マルボロの苦味と匂い、熱い体温と、優しく髪を撫でられ、強めに首を押さえられる快感に、このまま時が止まるんじゃないかと思った。

 
 今、付き合っている彼とは、全然違う。

 眼鏡も違う。


 

 そして、それ以上は、進展することなく、目的地に着いて、お礼を伝えて降りる。

 そんな日々を、どのくらい過ごしたのか?

 あんなに情熱的で強引なキスをしておいて、涼しい顔を残して、振り返りもせず去って行く。おかげでリアルの彼氏とは、上手く進行した。一糸纏わぬ姿で、抱き締められて、山手通りの静かな喧騒に、暗がりに身を任せて、瞳をそっと閉じる。カーテンを閉め忘れた窓の夜空を感じながら、夢から醒めないように、オーナーを想う。焦がれる男を胸の奥の個室から引き出す。
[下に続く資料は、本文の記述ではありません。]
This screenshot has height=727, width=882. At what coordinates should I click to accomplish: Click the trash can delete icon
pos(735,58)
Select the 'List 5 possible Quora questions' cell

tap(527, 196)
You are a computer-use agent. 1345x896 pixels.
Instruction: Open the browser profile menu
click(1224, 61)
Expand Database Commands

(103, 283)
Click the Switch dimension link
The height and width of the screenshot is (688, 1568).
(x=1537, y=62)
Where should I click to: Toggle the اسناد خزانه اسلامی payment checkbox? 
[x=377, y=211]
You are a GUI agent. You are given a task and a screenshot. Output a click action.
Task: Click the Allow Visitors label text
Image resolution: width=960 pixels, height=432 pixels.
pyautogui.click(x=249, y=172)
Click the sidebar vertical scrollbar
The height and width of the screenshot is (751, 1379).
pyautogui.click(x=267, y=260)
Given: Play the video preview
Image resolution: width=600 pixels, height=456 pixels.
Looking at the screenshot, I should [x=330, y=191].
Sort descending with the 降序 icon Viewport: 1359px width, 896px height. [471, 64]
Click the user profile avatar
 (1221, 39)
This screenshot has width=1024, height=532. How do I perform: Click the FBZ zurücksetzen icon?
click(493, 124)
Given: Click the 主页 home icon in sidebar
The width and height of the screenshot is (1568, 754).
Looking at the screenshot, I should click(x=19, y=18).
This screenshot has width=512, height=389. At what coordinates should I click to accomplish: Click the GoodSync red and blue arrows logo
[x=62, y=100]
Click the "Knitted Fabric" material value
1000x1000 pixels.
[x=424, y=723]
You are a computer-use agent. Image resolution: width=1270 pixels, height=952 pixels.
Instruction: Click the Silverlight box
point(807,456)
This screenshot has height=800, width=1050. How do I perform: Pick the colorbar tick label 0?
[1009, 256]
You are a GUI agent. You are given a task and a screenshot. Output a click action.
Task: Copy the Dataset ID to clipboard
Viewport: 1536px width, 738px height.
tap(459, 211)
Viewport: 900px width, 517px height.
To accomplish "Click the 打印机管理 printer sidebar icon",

目の前の男に気付かれないように…気付かれても構わないと、グチャグチャに感情と、汗とを重ねると、さらに跳ね返り、
快感と共に果てる。

 
 狂わせたのは、オーナー(彼)だ。

 
 大人の玩具を与えておきながら、いつも最期は取り上げられる子供のように。

 
 抗えない。



 罪悪感なんて、そんな感情ごと、とうに捨てたのだから。

 海の中で、ユラユラと揺らめき浮いてる"夜光虫"

 死ぬ間際まで、発光しているはずだ。

 若気の至りくらい、無意味なのに。